Que faisait Stofflet dans la métairie de la Saugrenière dans la nuit du mardi 23 au mercredi 24 février 1796 ? D’après Michel Coulon, son secrétaire présent à ses côtés à ce moment, il avait reçu de l'abbé Bernier une invitation à se rendre dans cette ferme isolée de la paroisse de La Poitevinière, afin de réunir un conseil de guerre pour se concerter sur une prochaine offensive. 

Qui habitait à la Saugrenière ? Les habitants de la métairie étaient Jacques Lizé et son épouse Marie Usureau ; celle-ci avait un fils d’un premier mariage, Jacques Raimbault. Ils avaient en outre trois domestiques. La maison accueillait deux autres personnes : Jeanne-Gabrielle de Grignon, qui était paralytique, et Perrette Pineau, qui s’occupait d’elle. 

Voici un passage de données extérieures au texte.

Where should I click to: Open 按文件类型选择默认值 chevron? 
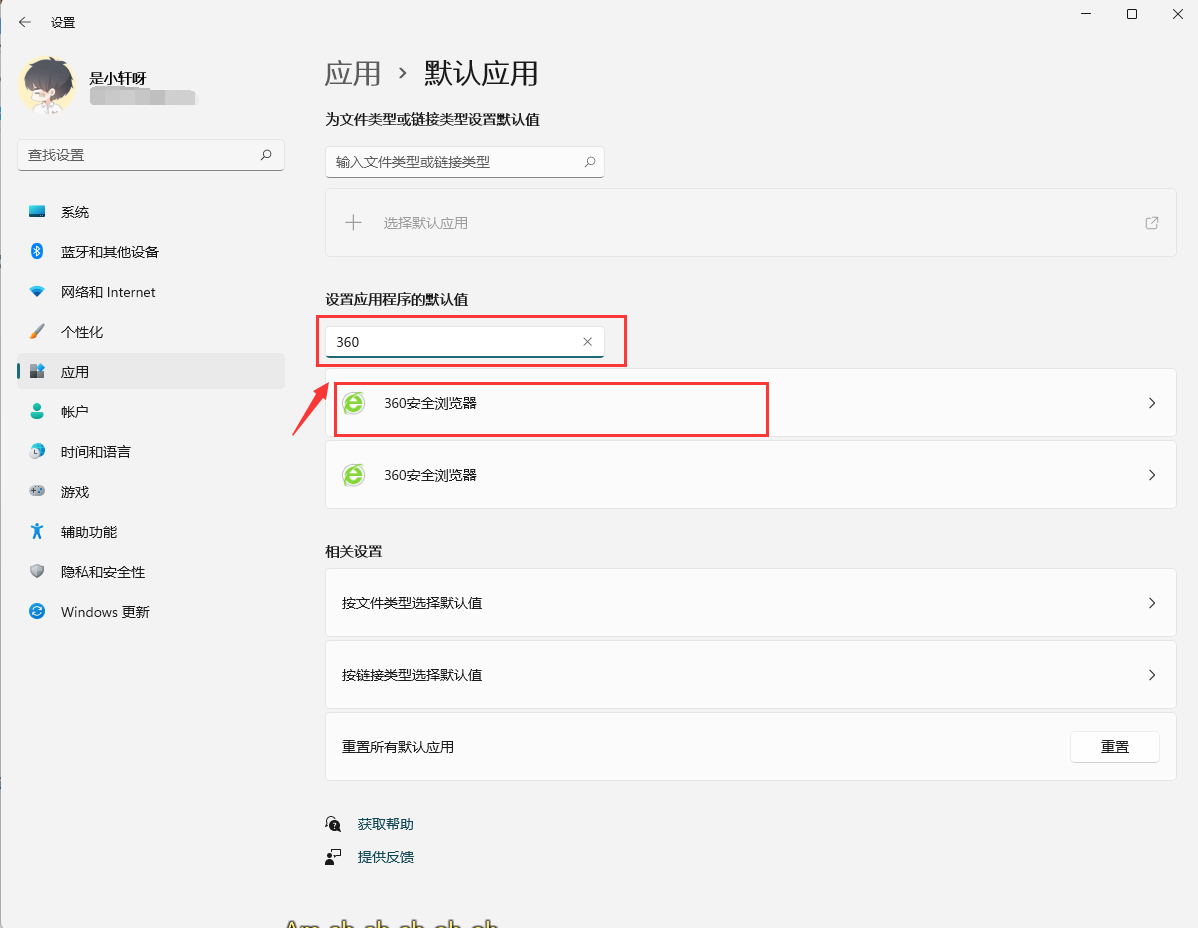click(1152, 603)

Qui étaient leurs hôtes ce soir-là ? On trouvait le général Stofflet en personne, avec son secrétaire Michel Coulon, son aide de camp Charles de Lichtenheim, son domestique Joseph Moreau, l’officier chouan Joseph-Philippe Erondelle Desvarannes, et deux courriers, Michel Grolleau et Pierre Pineau. 
   

La Saugreniere 1La croix de la Saugrenière, le 23 février 2019
   

Comment les républicains ont-ils été informés de la présence du chef vendéen ? Stofflet fut dénoncé dans la journée du 23 février 1796, probablement par des paysans (1). Le général Caffin envoya aussitôt d’Angers son aide de camp, le lieutenant Liégeard, auprès du général Ménage qui commandait à Chemillé. Un détachement de 200 hommes et une vingtaine de cavaliers, commandés par Charles Loutil, se mit en route à onze heures du soir.

Comment ont-ils trouvé la Saugrenière ? Les Bleus se sont rendus au château du Souchereau et ont obligé le métayer Michel Raimbault à les guider. Mme de La Bouëre rapporte que Michel Raimbault sera fusillé quelque temps après par des chasseurs de Stofflet « qui le regardèrent comme la cause de la mort de leur chef ».

Comment ont-ils surpris les occupants de la Saugrenière ? La métairie fut encerclée à quatre heures du matin. D’après Mme de La Bouëre, qui recueillit les témoignages de Perrette Pineau et de Jacques Raimbault, le commandant de la troupe répondit au « qui vive ? » en annonçant « Forestier », nom d’un officier vendéen. Les Bleus investirent violemment les lieux, se saisirent de Stofflet qui empoigna le grenadier Audouis dans la bagarre, mais qui ne put avoir le dessus et fut même grièvement blessé au front. Les soldats mirent tout sens dessus dessous, allant jusqu’à piétiner Mlle de Grignon dans leur fouille brutale (2). 

Qui fut capturé ? Les Bleus firent prisonniers le général Stofflet, son aide de camp Lichenheim, Erondelle Desvarannes, Joseph Moreau, Pierre Pineau et Michel Grolleau ; Michel Coulon avait réussi à s'échapper. Ils les conduisirent à Angers dans la journée du 24 février. Après leur interrogatoire, les Vendéens seront condamnés à mort, à l’exception de Michel Grolleau qui tricha sur son âge (3). Ils seront fusillés sur le Champ-de-Mars d’Angers le jeudi 25 février 1796. 
   

La Saugreniere 4


Notes : 

  1. Certains auteurs ont prétenu que l’abbé Bernier avait renseigné les républicains sur la présence de Stofflet à la Saugrenière. Une lettre conservée aux Archives nationales contredit cette « légende noire » en révélant que ce sont des paysans qui auraient en fait désigné cette cachette. Cela est d’autant plus crédible que cette correspondance entre le commissaire du Directoire exécutif près la municipalité d’Angers et le ministre de l’Intérieur n’avait aucune raison de ménager un prêtre réfractaire, qui plus est bras droit d’un général vendéen.
  2. Les faits sont corroborés par le rapport du général Ménage, consultable sur le site des Archives de la Vendée (SHD B 5/35-81). Sur l’arrestation de Stofflet, lire l’article de C. et L. Gosselin : La paralytique de la Saugrenière (22 février 1796), Revue du Souvenir Vendéen n° 248 (septembre 2009), pp. 25-38. 
  3. Pour en savoir plus sur Michel Grolleau, lire l’article de Michel Chatry : Celui qui, pris avec Stofflet, ne fut pas fusillé, Revue du Souvenir Vendéen n° 199-200 (septembre 1997), pp. 52-57.